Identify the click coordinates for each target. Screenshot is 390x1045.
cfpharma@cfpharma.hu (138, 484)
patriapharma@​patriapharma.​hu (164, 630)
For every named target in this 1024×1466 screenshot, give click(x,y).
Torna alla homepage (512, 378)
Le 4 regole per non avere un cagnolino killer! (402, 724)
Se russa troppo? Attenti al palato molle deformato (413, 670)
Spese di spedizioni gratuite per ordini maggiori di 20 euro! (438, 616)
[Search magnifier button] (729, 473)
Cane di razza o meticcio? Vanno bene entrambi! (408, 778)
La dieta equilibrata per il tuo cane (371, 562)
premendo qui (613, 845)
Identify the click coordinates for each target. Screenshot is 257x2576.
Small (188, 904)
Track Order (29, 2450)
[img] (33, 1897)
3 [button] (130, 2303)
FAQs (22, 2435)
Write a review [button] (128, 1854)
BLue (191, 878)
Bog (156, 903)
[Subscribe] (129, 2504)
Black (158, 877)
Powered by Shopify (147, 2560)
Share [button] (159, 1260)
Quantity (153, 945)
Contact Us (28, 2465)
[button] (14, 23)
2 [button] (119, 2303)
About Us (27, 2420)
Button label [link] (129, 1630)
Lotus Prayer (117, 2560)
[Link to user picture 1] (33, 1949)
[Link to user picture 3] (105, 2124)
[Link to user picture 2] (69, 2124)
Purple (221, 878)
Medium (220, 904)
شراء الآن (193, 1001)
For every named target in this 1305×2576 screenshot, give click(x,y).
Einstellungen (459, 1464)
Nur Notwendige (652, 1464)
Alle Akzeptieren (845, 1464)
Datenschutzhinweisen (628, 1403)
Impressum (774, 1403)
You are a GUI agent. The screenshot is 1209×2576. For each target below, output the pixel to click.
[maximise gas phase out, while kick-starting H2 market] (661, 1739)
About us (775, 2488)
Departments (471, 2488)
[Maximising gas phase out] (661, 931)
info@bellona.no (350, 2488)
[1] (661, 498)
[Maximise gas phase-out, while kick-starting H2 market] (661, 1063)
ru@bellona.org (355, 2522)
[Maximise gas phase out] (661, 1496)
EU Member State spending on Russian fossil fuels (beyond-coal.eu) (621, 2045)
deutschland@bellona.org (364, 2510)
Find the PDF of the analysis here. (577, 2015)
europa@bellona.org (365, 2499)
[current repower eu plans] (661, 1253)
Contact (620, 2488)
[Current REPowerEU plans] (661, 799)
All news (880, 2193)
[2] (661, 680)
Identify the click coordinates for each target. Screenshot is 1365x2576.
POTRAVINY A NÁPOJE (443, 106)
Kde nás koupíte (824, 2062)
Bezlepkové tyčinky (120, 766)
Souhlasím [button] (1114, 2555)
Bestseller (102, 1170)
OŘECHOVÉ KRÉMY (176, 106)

------------

* [YOUR OBJECTIVE] Take the lines from the first line of the listing to the line containing "Se russa troppo?". Please print them exactly, ends included, with nothing else.

* [SOLUTION FOR THIS PROBLEM]
Identify the click coordinates for each target. Screenshot is 390x1045.
cfpharma@cfpharma.hu (138, 484)
patriapharma@​patriapharma.​hu (164, 630)
For every named target in this 1024×1466 screenshot, give click(x,y).
Torna alla homepage (512, 378)
Le 4 regole per non avere un cagnolino killer! (402, 724)
Se russa troppo? Attenti al palato molle deformato (413, 670)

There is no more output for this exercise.